Overall, fiscal rules should contribute to a strengthening of budget processes. The latter are critical to avoid deficit biases (Milesi-Ferretti 1997) and, therefore, to achieve fiscal sustainability. The WAEMU has a number of recent public financial management rules, which are spelled out in directives. However, countries are late in transposing these rules into their national laws (with only Senegal having finished this first step, which was expected to be completed by the end of 2011) and this raises doubts as to whether the deadlines for implementation will be met. Accelerating this process is therefore of critical importance. In particular, framing a fiscal strategy in a credible and binding medium-term fiscal framework would help ensure that deficit biases are avoided.

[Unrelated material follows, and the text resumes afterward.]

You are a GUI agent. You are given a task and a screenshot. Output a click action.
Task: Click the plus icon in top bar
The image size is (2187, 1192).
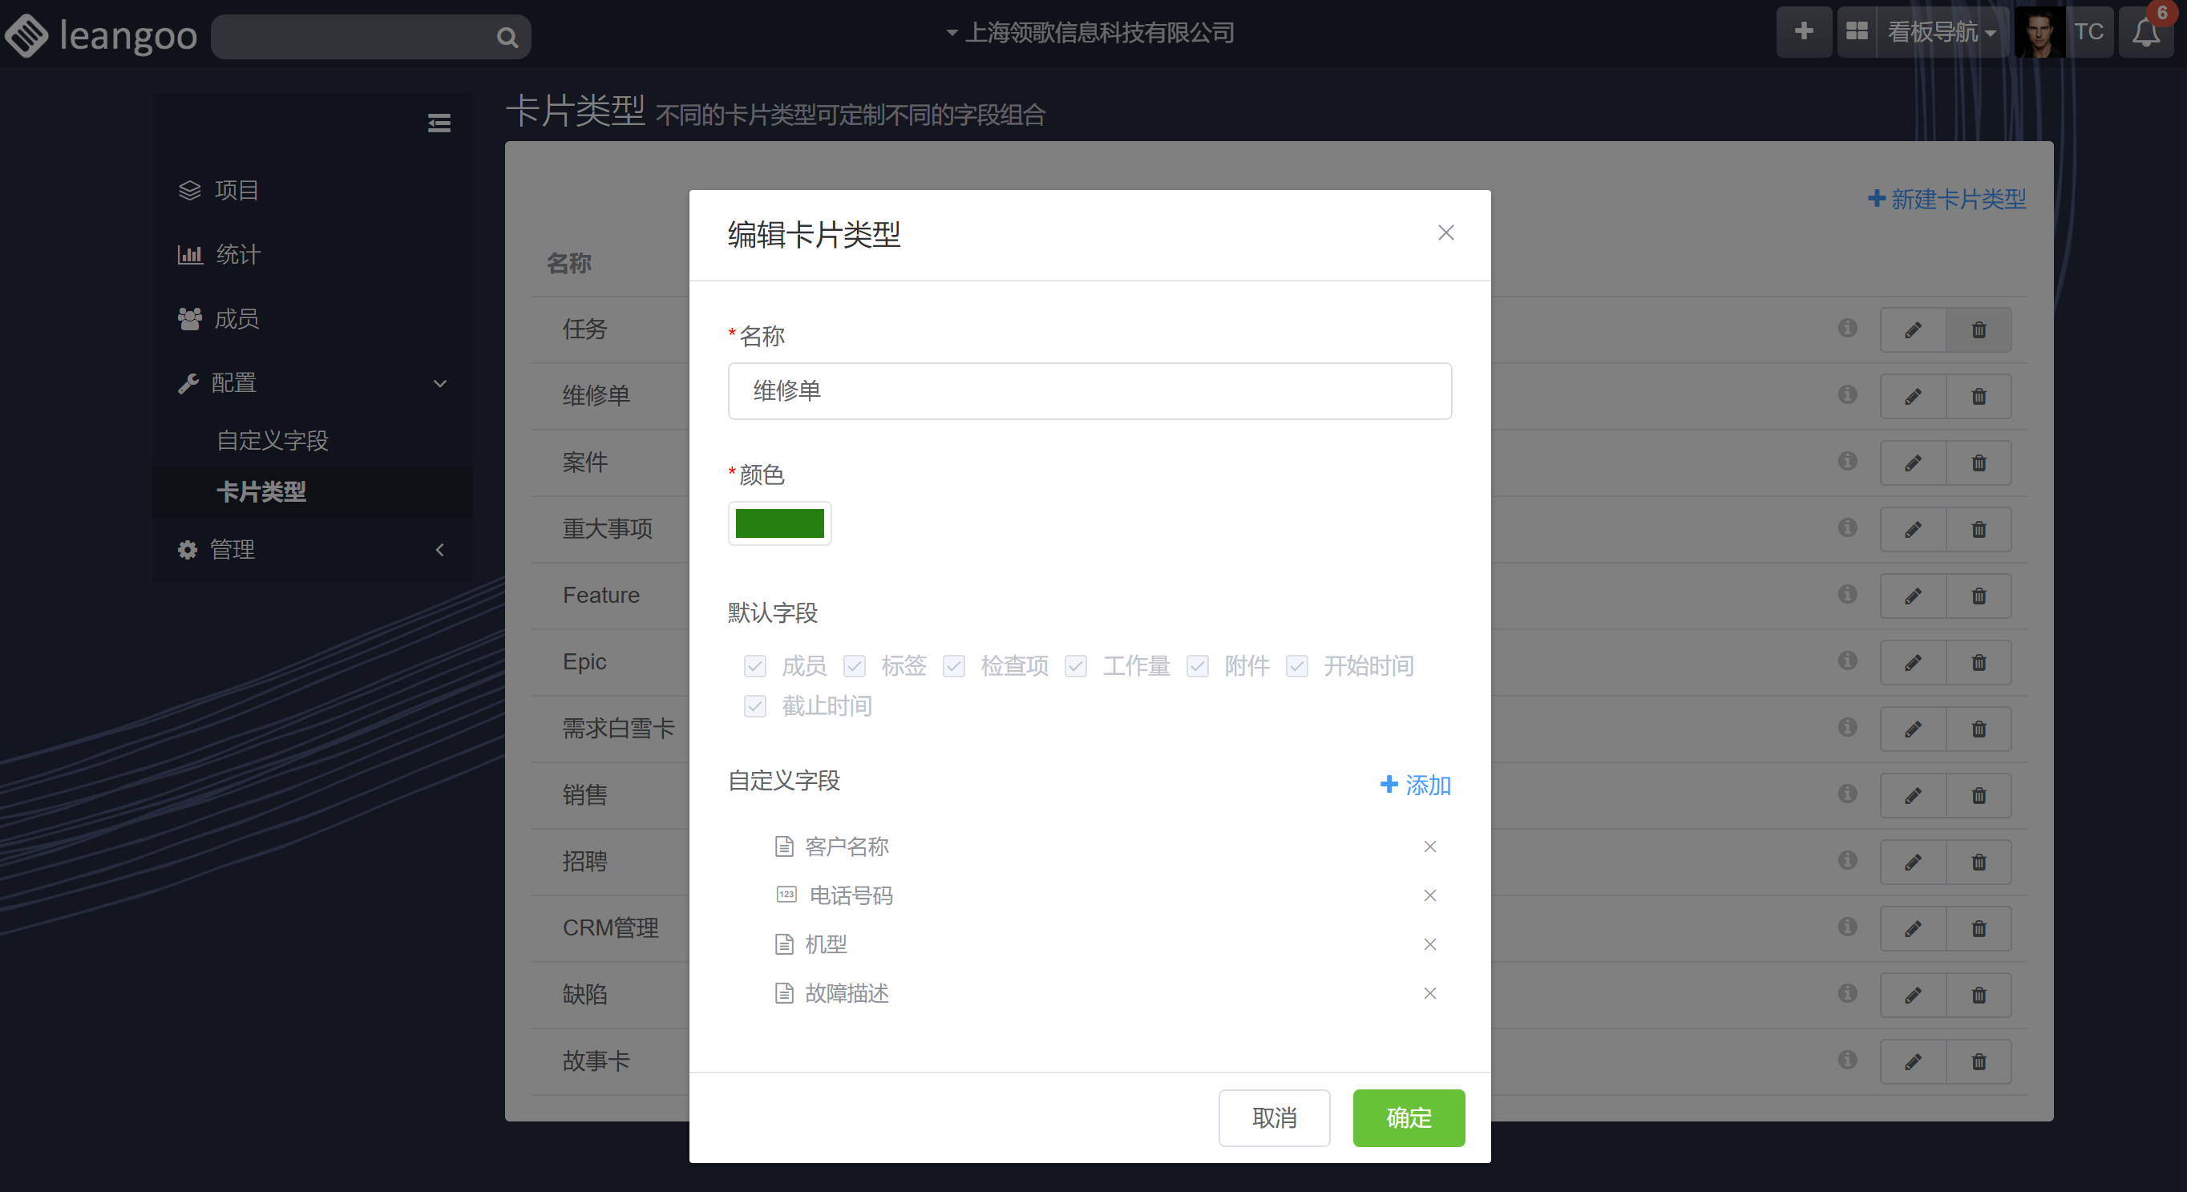(1803, 32)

Addressing fiscal risks and planning for contingencies is also key to the success of fiscal rules. Delivering on a fiscal strategy requires not only a plan, but also measures to address fiscal vulnerabilities. For example, countries facing specific expenditure risks need to implement measures to mitigate these risks to ensure the success of their fiscal strategies (IMF 2010). A typical issue for WAEMU countries in this regard is the risks pertaining to the energy sector. The budgetary cost of supporting energy sectors has not only tended to be high, but it has often been higher than initially budgeted, thus complicating fiscal management and adherence to fiscal rules. This has also led to inefficient adjustment, with investment spending bearing the brunt of spending cuts. Contingency planning is therefore highly desirable to avoid such outcomes.

Fiscal Rules Flexibility

Fiscal rules do not preclude growth-friendly fiscal policies. A concern often expressed is that rules focusing on fiscal sustainability will hamper growth and development. However, the contribution of fiscal policy to growth is not through permanently higher deficits. As Figure 9.1, panel 4 shows, larger fiscal deficits in the WAEMU have not been associated with higher growth rates since implementation of the Multilateral Debt Relief Initiative. The empirical literature also suggests that fiscal multipliers tend to be small in developing countries (see Spilimbergo, Symansky, and Schindler 2009). These results suggest that growth should not be sought through sustained fiscal stimulus. There is likely a larger role for fiscal policy to foster growth through contributing to macroeconomic stability, the composition and quality of spending (for example, favoring investment over inefficient transfers such as generalized price subsidies), and more efficient tax systems that reduce distortions.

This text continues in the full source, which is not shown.